Text segment =
-- Opening Marker --

= Hilary Tham =

American poet

Hilary Tham (August 20, 1946 - June 24, 2005), also known as Hilary Tham Goldberg, was a Malaysian-born American poet. Tham studied English literature in Malaysia before marrying an American Peace Corps worker. She then converted to Judaism and immigrated to the U.S. Tham published many books of poetry and was editor-in-chief for the nonprofit poetry publishing house, Word Works.

== Biography ==
The daughter of Chinese immigrants, Hilary Tham was born in Klang, Malaysia. She attended a convent school run by Irish nuns, a Catholic school run by Dominican friars, and a prep school in Kuala Lumpur. She received her bachelor's degree in English literature from the University of Malaya in 1969. She converted to Judaism after marrying Jewish-American Peace Corps worker, Joseph Goldberg, in Malaysia. In 1971, the couple immigrated to the United States, first settling in New Jersey and then moving to Arlington, Virginia two years later. She chaired the Northern Virginia Coalition, a nonprofit organization that helped to resettle Vietnamese refugees, and served as sisterhood president at her synagogue, which is now the Congregation Etz Hayim in Arlington. Tham was editor-in-chief for Word Works, a nonprofit poetry publishing house, and was poetry editor for the Potomac Review. She taught creative writing at various nearby schools, including Yorktown High School and Williamsburg Middle School, and was an Oriental brush painter. She died in Arlington at the age of 58 from metastatic lung cancer.

Tham reflected upon both Asian and American culture in her work. She has been categorized as a "Chinese-Malaysian writer with Judaic influences." Two of her books have appeared in the curriculum of the University of Pittsburgh.

==Legacy==
In 2005, Word Works renamed their Capital Collection the Hilary Tham Capital Collection in her honor.

== Awards and honors ==
Tham's collection of poems, Bad Names for Women, won second prize in the 1988 Virginia Poetry Prizes and the 1990 Paterson Poetry Prize. Tin Mines and Concubines received the Washington Writers Publishing House Prize.

== Selected works ==

=== Poetry===

Sources:

- No Gods Today. 1969.
- Paper Boats: Poems. 1987. ISBN 9780894105418.
- Bad Names for Women. 1989. ISBN 0-915380-23-4.
- Tigerbone Wine (Poems). 1992. ISBN 0894107275.
- Men & Other Strange Myths: Poems and Art. 1994. ISBN 0-89410-775-5.
- Counting: A Long Poem. 2000. ISBN 0-915380-45-5.
- Reality Check & Other Travel Poems & Art. 2001. ISBN 1888832177.
- The Tao of Mrs. Wei. 2003. ISBN 978-0-938572-37-4.

=== Memoir===
- Lane With No Name: Memoirs and Poems of a Malaysian-Chinese Girlhood. 1997. ISBN 089410831X.

=== Short story ===
- Tin Mines and Concubines. 2005. ISBN 0931846765.

-- Closing Marker --

What you need to do =
1. In the article on Hilary Tham, reproduce everything from "- Bad Names" down to "2001. ISBN 1888832177.".
2. Answer these questions from the article on Hilary Tham:
(a) From which university did Tham receive her bachelor's degree, and in what year?
(b) What did Word Works rename in 2005, and what was the new name?
(c) Which prize did Tin Mines and Concubines receive?
3. Name every book listed under the Poetry heading in the article on Hilary Tham.

Exercise data =
-- Opening Marker --

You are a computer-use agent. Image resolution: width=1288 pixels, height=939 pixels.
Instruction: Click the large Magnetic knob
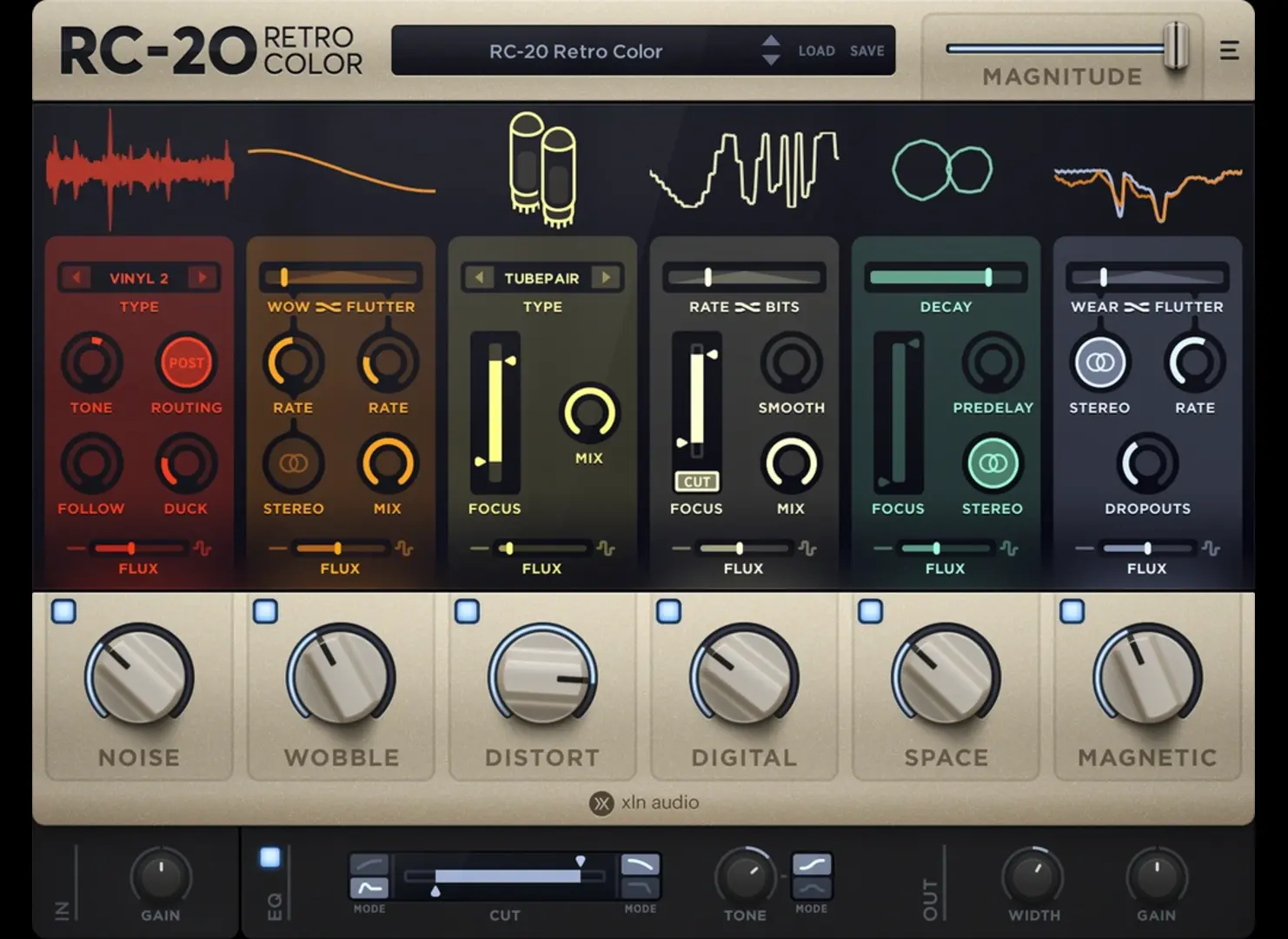tap(1147, 677)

-- Closing Marker --

Your responses =
1.
- Bad Names for Women. 1989. ISBN 0-915380-23-4.
- Tigerbone Wine (Poems). 1992. ISBN 0894107275.
- Men & Other Strange Myths: Poems and Art. 1994. ISBN 0-89410-775-5.
- Counting: A Long Poem. 2000. ISBN 0-915380-45-5.
- Reality Check & Other Travel Poems & Art. 2001. ISBN 1888832177.

2.
(a) The University of Malaya, in 1969.
(b) Word Works renamed its Capital Collection the Hilary Tham Capital Collection.
(c) The Washington Writers Publishing House Prize.

3.
No Gods Today
Paper Boats: Poems
Bad Names for Women
Tigerbone Wine (Poems)
Men & Other Strange Myths: Poems and Art
Counting: A Long Poem
Reality Check & Other Travel Poems & Art
The Tao of Mrs. Wei